As far as moving forward, I'd like to keep working on this and see that there is some benefit to perhaps enhancing the code further, trying out different compression libraries... But I'm a little unclear on where this should go from here. I'm wondering if this really does need a BIP given the compression feature can be turned fully on/off through config settings and it's backward compatible with previous versions (advertising as a service). It doesn't seem that this is a major change to bitcoin but rather just another feature that is configurable? I'd like to get your guidance on this.

jgarzik commented at 5:06 PM on November 14, 2015: contributor

Protocol changes for behavior that appears on the network, even optional ones, need a BIP.

You're absolutely right, it is something that is easily made configurable, and there will probably be additional thought and discussion given to default setting(s) related to such a protocol feature, and an implementation's use of it.
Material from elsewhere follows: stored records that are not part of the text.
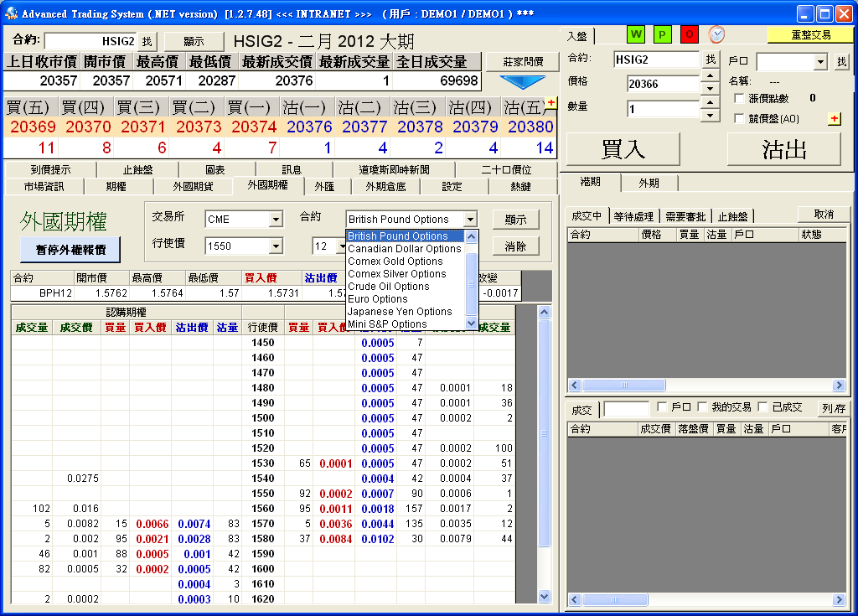Click red plus icon beside 沽(五) column

550,102
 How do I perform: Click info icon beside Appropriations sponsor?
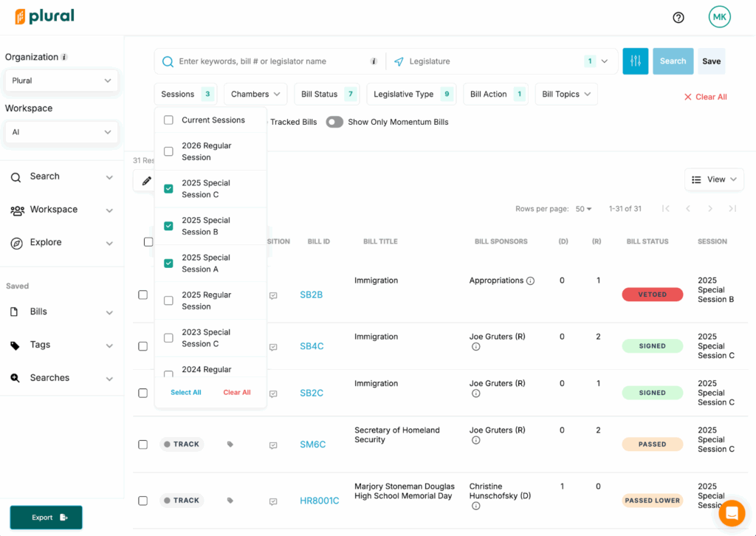pyautogui.click(x=530, y=281)
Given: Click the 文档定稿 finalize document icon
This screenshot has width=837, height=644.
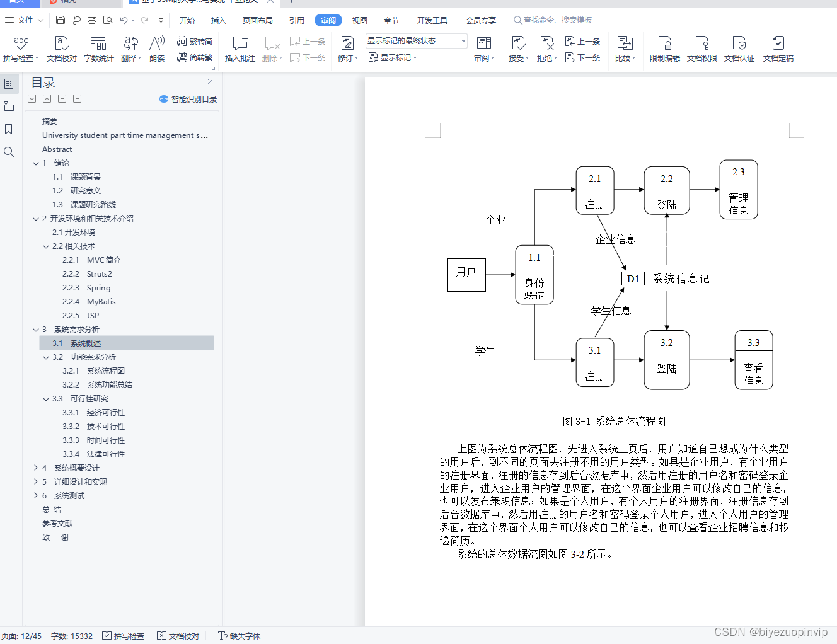Looking at the screenshot, I should (778, 49).
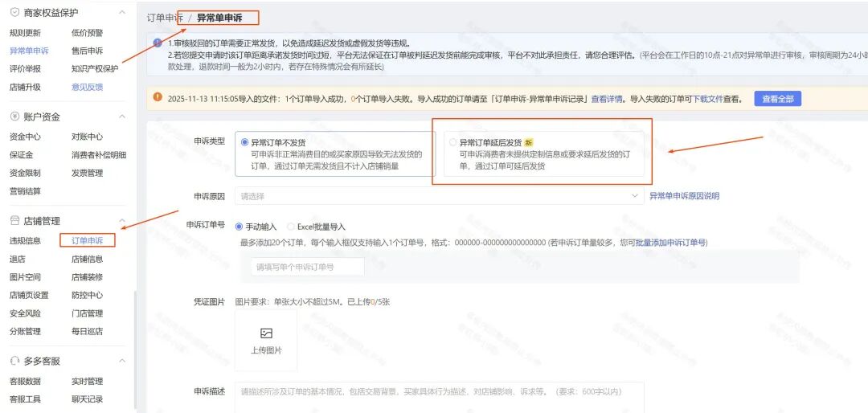The height and width of the screenshot is (413, 868).
Task: Collapse the 账户资金 menu section
Action: pos(121,117)
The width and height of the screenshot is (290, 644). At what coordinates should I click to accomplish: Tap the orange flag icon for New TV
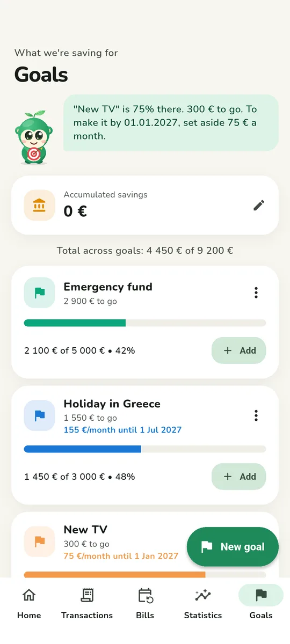(39, 541)
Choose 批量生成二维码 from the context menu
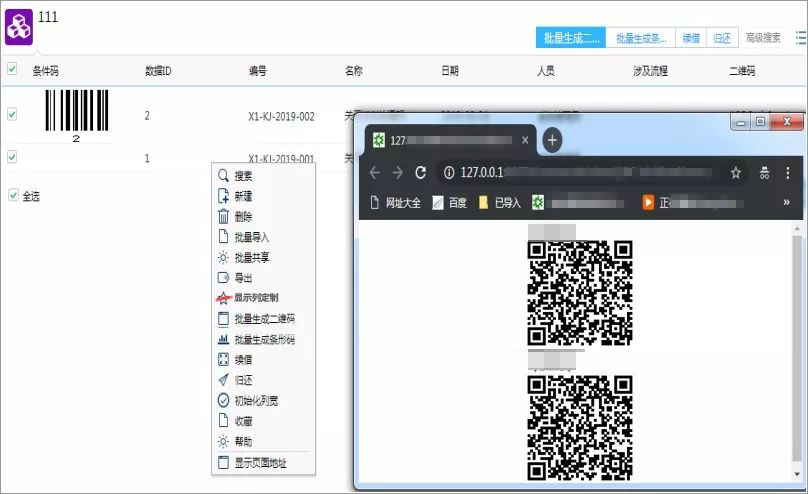This screenshot has width=808, height=494. [x=264, y=319]
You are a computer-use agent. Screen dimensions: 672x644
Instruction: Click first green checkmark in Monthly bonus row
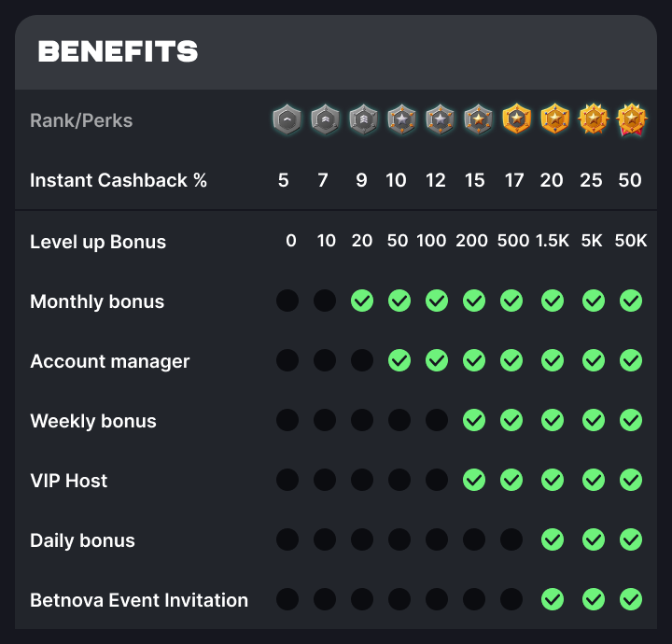(362, 301)

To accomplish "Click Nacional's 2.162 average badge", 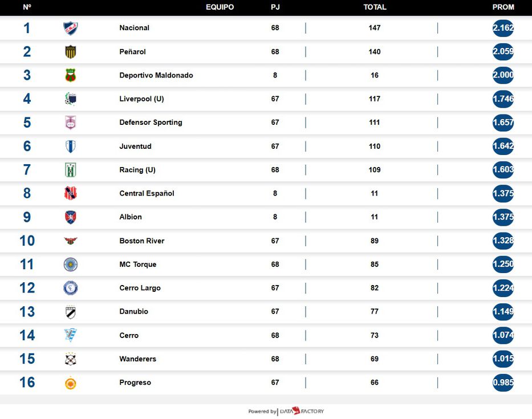I will [503, 28].
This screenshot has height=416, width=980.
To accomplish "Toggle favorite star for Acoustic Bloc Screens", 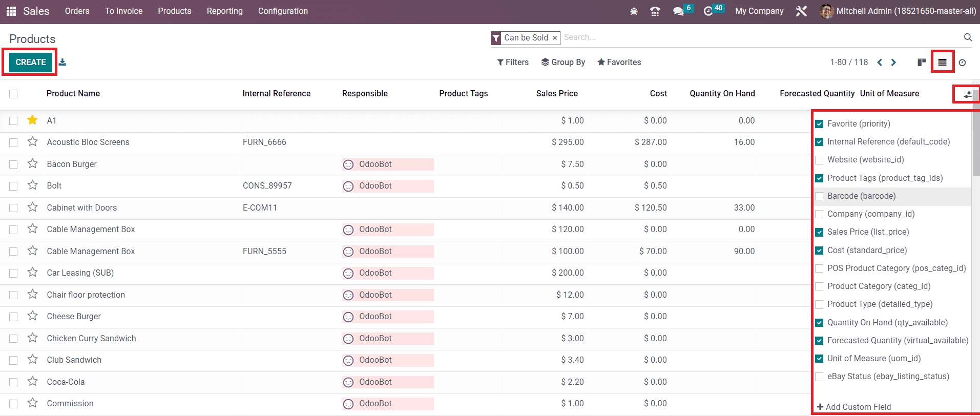I will tap(33, 142).
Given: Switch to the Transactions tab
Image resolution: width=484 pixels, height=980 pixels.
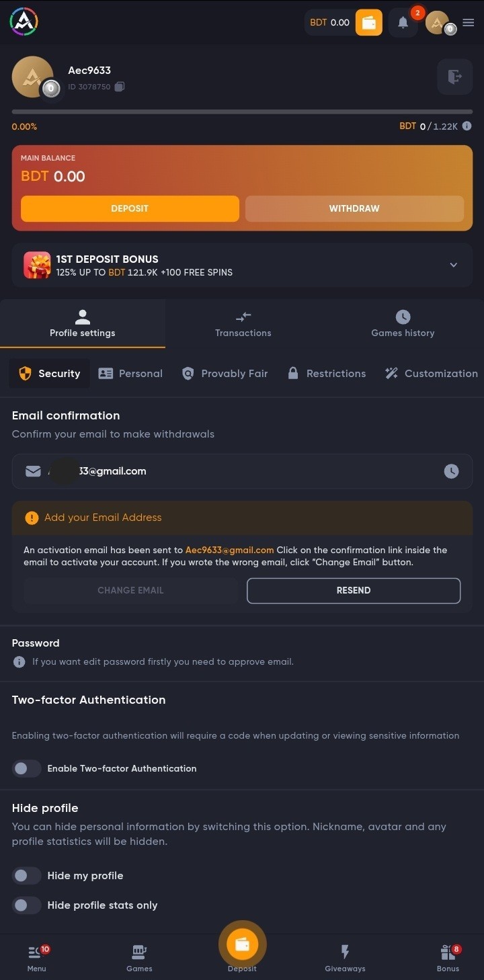Looking at the screenshot, I should (x=243, y=324).
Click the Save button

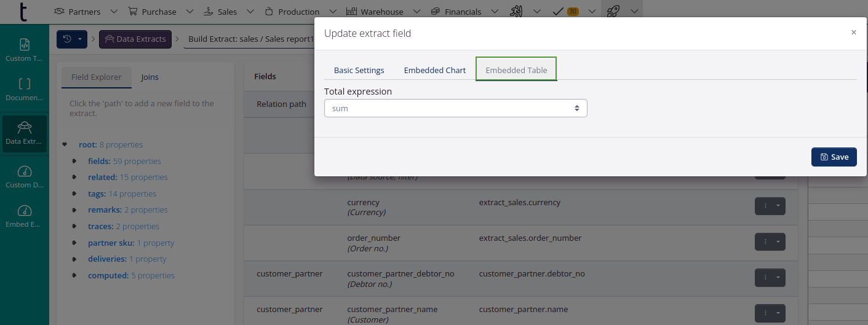pos(834,157)
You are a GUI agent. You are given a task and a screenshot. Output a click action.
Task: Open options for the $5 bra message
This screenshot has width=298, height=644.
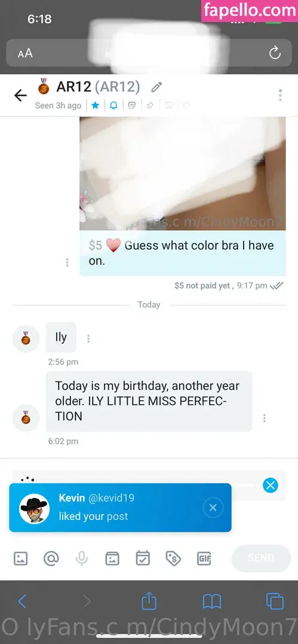(67, 262)
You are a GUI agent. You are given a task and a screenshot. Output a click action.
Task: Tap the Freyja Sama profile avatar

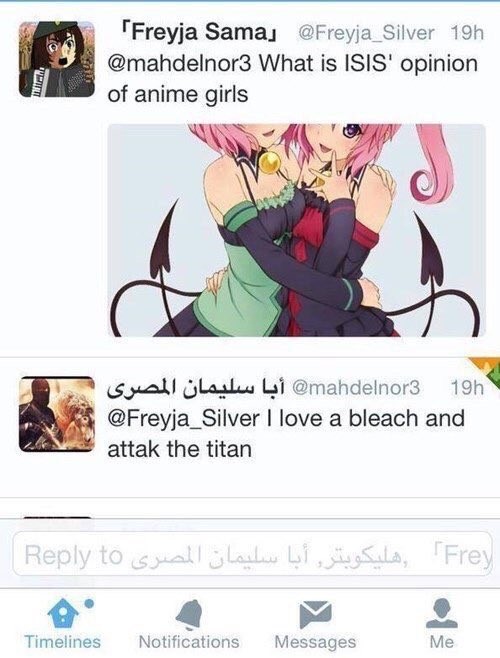(x=57, y=60)
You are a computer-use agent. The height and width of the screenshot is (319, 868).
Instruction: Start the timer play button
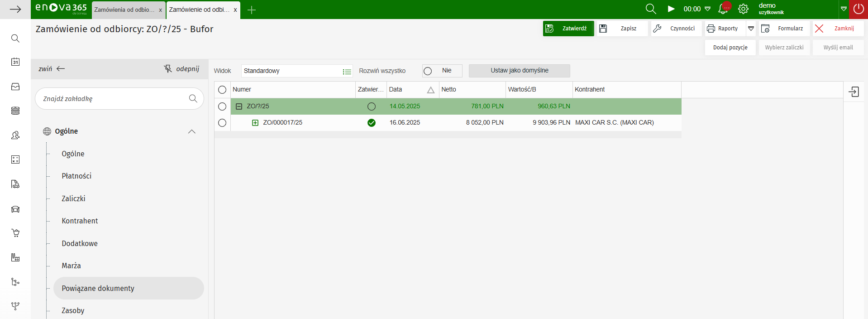(x=671, y=9)
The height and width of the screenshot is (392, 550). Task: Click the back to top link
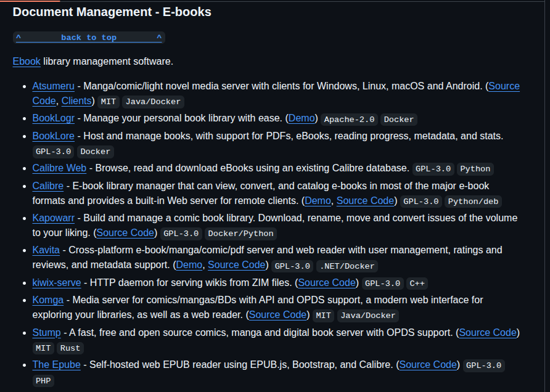(x=89, y=38)
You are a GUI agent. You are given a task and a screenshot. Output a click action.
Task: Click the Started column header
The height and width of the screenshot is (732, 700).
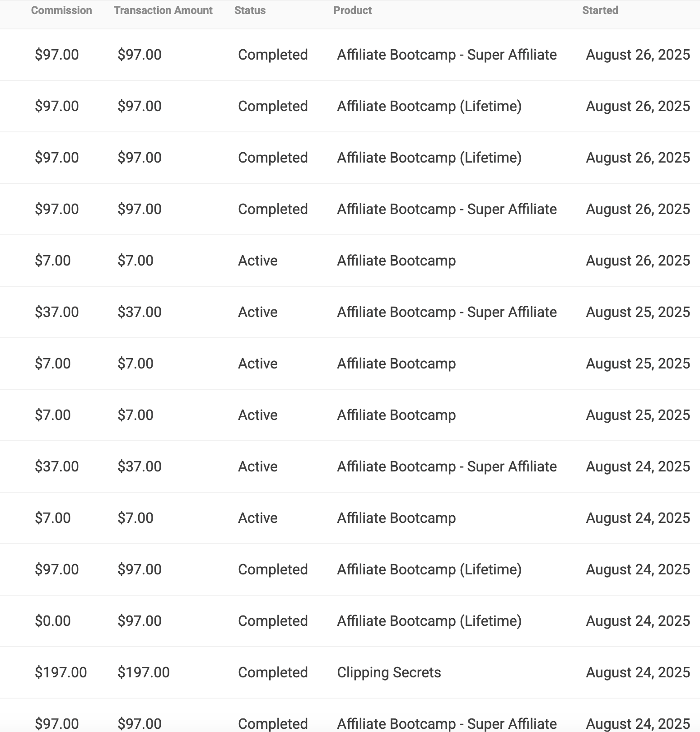[600, 10]
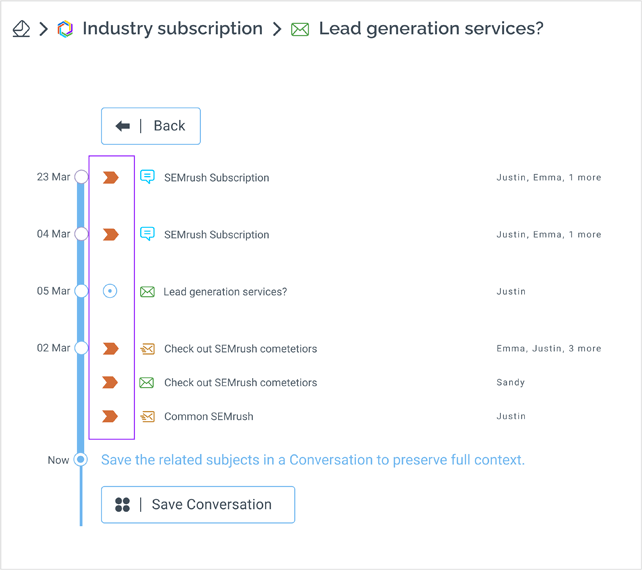The image size is (642, 570).
Task: Click the orange arrow marker for 23 Mar
Action: 111,177
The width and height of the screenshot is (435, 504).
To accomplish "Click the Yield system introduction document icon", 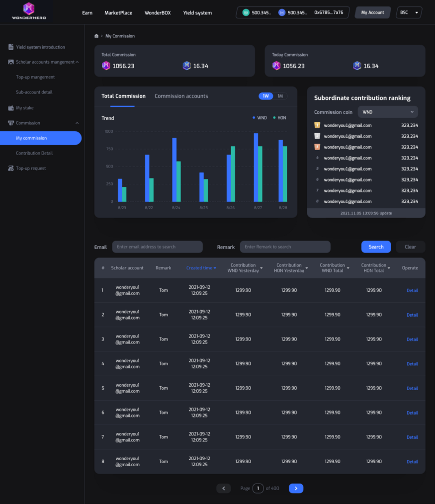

ptschip commented at 8:52 PM on November 14, 2015: contributor

@jgarzik Thanks for the clarification. Just have one more question. Do I write up a formal BIP proposal first and then get a BIP number assigned or get a BIP number and then write the formal proposal?

gmaxwell commented at 9:08 PM on November 14, 2015: contributor

First figure out what you want to propose in detail while discussing with others, then write the document, post it as a draft (so people can comment), then make a pull req to the bips repository adding it and request a number and one will be assigned there.

I suggest trying to drop the standard compressor and try using a simple custom one. For example, that keeps a little 256 entry LFU cache for txouts scriptpubkey and a 256 entry cache for 'script sigs' the first push if there are two and first two if there are more than two. I think such a construction could get equal (or perhaps better) compression than zlib and be much faster. (other small improvements would be similarly coding nsequences, txver, nlocktime, and vin-- but I these are necessarily small improvements that will only save a few bytes per transaction)

jgarzik commented at 9:23 PM on November 14, 2015: contributor

"meat before number assignment" - you want demo implementation and BIP-draft-ptschip-compression written before requesting number, ideally.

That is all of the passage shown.